- **Task directions**
Repeat exactly every line that comes at or after the line containing "Given: Toggle password visibility eye icon", through the end of the entries below.

# # #

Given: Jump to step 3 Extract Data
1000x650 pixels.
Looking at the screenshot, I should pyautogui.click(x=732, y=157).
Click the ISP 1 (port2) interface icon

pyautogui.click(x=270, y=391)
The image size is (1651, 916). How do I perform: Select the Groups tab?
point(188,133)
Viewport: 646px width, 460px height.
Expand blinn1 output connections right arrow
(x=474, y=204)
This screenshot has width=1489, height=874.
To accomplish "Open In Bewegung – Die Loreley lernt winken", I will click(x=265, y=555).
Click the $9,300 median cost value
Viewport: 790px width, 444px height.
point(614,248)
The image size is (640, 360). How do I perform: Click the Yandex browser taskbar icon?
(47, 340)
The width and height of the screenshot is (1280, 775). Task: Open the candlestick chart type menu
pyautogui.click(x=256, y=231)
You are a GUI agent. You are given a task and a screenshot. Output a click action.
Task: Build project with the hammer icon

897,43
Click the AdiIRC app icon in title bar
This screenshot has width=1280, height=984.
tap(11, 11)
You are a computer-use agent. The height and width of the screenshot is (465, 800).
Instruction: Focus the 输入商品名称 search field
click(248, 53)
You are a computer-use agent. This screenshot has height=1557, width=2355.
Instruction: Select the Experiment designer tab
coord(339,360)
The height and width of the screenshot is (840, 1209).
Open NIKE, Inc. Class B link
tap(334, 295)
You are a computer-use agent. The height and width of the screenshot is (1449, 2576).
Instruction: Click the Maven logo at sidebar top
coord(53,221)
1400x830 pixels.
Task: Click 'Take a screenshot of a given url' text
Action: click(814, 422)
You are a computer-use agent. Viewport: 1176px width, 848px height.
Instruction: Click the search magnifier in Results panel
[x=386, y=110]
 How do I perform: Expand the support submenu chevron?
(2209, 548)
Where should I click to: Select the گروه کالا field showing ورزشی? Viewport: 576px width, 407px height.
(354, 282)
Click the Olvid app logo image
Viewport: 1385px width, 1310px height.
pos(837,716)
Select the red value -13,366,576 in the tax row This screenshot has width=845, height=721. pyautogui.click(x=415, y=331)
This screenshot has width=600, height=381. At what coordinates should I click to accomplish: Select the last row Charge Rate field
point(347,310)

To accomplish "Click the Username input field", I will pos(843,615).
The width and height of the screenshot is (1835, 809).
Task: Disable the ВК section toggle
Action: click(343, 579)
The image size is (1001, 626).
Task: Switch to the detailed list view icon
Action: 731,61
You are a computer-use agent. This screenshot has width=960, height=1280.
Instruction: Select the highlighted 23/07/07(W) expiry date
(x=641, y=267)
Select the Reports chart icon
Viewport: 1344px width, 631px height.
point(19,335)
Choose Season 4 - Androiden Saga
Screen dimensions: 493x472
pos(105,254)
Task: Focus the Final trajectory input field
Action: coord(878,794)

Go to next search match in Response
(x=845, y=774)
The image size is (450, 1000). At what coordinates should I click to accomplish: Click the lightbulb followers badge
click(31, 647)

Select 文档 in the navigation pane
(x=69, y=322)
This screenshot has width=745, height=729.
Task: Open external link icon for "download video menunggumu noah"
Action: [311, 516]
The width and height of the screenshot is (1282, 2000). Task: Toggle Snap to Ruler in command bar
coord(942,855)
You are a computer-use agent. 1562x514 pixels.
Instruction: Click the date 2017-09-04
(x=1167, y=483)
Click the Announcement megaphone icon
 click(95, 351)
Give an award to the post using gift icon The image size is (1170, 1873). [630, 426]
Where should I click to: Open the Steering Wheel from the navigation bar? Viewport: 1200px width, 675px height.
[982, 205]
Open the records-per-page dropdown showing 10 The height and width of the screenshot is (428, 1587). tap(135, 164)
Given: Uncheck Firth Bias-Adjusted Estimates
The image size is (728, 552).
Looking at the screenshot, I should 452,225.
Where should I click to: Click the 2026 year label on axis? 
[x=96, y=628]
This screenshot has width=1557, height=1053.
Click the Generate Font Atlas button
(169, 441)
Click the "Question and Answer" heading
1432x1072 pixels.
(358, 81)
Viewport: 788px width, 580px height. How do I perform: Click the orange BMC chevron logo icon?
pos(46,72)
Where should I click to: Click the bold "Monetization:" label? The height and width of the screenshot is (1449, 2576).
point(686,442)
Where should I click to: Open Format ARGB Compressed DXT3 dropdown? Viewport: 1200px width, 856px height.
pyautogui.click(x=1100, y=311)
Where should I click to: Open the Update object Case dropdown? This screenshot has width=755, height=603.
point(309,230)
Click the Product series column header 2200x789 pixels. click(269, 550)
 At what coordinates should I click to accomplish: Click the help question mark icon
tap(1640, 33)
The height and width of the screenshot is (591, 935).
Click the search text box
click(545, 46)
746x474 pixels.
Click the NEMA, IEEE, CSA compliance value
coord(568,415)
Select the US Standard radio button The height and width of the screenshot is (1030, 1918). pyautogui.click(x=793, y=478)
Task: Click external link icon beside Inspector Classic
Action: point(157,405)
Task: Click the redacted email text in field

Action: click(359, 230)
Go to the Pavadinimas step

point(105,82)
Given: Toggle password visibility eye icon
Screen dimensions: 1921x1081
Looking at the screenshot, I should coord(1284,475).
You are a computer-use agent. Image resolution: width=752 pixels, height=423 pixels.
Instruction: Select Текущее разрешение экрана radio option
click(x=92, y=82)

# # #

- **Written reply**
Given: Toggle password visibility eye icon
Screen dimensions: 1921x1081
Looking at the screenshot, I should coord(1284,475).
You are a computer-use agent. Image resolution: width=752 pixels, height=423 pixels.
Instruction: Select Текущее разрешение экрана radio option
click(x=92, y=82)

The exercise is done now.